It's a minor annoyance, but yet another thing that interrupts workflow while shooting.

_*Update*: On the Z6II (and I presume the Z7II), this can be changed in the setup menu under Setup > Save focus position > On.  It sounds like this is a known issue with Z-mount lenses where the camera will focus the lens to infinity whenever it is powered on, even if it is set to MF, that was addressed in the 2nd gen bodies._


----------



## adamhiram (Dec 13, 2020)

Here are some additional notes on EyeAF that may be helpful.

A recent shoot I did with my family provided a good illustration of both the strengths and weaknesses of EyeAF on this body.  Since I was in the photo, I used the built-in timer with a wireless remote.

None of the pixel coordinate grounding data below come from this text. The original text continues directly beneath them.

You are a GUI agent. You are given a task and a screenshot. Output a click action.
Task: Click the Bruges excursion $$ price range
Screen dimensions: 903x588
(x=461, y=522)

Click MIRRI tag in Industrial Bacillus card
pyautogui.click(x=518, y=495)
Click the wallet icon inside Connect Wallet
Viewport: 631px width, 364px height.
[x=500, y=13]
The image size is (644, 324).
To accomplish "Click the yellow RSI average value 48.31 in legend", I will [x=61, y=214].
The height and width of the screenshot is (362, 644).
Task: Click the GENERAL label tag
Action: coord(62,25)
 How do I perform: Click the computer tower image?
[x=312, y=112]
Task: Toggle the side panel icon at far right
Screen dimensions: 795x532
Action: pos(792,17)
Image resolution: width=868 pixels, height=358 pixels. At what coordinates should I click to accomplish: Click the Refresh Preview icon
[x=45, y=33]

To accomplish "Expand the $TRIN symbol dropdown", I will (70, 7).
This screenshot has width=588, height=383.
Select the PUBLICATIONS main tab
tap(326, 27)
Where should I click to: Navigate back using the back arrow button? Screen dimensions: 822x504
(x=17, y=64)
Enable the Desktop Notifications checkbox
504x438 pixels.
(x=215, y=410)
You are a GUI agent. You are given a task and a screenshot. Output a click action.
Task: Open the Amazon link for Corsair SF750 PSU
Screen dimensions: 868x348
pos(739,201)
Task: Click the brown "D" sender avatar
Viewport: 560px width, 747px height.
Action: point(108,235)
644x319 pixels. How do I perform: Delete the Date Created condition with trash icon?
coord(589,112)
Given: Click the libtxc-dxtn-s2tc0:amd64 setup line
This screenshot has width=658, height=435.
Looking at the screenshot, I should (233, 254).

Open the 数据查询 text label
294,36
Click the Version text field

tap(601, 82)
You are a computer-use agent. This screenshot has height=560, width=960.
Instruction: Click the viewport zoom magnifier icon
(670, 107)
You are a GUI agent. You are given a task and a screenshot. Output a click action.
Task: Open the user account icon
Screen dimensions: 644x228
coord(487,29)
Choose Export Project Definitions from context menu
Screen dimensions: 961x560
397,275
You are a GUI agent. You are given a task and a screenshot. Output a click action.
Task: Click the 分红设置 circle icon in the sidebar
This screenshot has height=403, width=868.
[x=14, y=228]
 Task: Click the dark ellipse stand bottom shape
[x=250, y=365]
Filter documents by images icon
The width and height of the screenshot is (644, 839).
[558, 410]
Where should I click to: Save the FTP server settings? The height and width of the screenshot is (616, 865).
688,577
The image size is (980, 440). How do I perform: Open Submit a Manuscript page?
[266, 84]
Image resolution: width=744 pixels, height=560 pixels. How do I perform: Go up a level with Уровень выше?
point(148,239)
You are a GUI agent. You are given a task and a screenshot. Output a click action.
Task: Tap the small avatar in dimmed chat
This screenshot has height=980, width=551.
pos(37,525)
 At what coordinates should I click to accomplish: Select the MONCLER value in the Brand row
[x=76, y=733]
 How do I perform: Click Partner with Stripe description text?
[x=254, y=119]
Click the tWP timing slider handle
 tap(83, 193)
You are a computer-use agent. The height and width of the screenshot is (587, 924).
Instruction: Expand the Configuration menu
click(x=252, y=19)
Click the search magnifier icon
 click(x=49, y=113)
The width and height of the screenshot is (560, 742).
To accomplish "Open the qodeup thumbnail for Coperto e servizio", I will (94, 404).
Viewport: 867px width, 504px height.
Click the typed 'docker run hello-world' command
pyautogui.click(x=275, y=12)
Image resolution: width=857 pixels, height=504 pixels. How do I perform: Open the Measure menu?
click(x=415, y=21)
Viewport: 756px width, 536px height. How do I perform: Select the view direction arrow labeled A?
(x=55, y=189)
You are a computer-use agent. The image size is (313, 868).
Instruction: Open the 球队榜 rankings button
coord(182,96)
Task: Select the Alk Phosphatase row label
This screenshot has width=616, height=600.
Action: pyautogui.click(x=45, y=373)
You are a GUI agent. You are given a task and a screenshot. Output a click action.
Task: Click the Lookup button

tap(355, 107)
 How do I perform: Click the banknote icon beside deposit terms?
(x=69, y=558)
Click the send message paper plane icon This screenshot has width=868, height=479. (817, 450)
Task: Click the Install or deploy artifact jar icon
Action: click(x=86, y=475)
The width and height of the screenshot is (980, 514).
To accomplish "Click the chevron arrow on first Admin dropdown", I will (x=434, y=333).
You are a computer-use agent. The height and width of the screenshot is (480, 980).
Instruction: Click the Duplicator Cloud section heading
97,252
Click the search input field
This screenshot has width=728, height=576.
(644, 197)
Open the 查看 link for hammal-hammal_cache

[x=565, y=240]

The first part of the shoot, I had the modeling lights in my strobes turned up pretty bright and used AF-S Auto Area with EyeAF.  *In good light, EyeAF worked flawlessly*, never missing focus.  It didn’t always pick the same subject, but with sufficient DoF, that didn’t really matter.  I would up not using these shots because my son complained that the modeling lights were too bright and his eyes were closed in almost every shot.
The next part of the shoot, I left everything the same but turned down the modeling lights to 20%.  I figured it should be enough to focus, but not so much that it was uncomfortable to have on.  *Without good lighting, the camera missed focus every single time*.  It looks like EyeAF fell back on Auto-Area, found the edge of the softbox in the foreground, and locked focus on that in every shot.
After figuring out how to configure the camera to stop resetting the lens’s focus after cycling power, including when set to MF (see previous post), I was able to just prefocus on the subject and leave it set when I used the wireless remote.

Side note, the Z6II will fire the flash as fast as the flash will recycle.  There was some discussion of this in a previous post, but I had no issues whatsoever.

For the shoot below, I used the camera’s built-in timer/intervalometer to shoot bursts of 9 shots with a 1s delay between shots, and the flashes fired every time.
On another shoot, I had the camera set to continuous shooting (high) which is around 5.5fps, and again the flashes fired every single time.
For anyone wondering, this is with a Godox Xpro-N wireless transmitter, Flashpoint Xplor400Pro strobes, and Godox TT600 speedlights. 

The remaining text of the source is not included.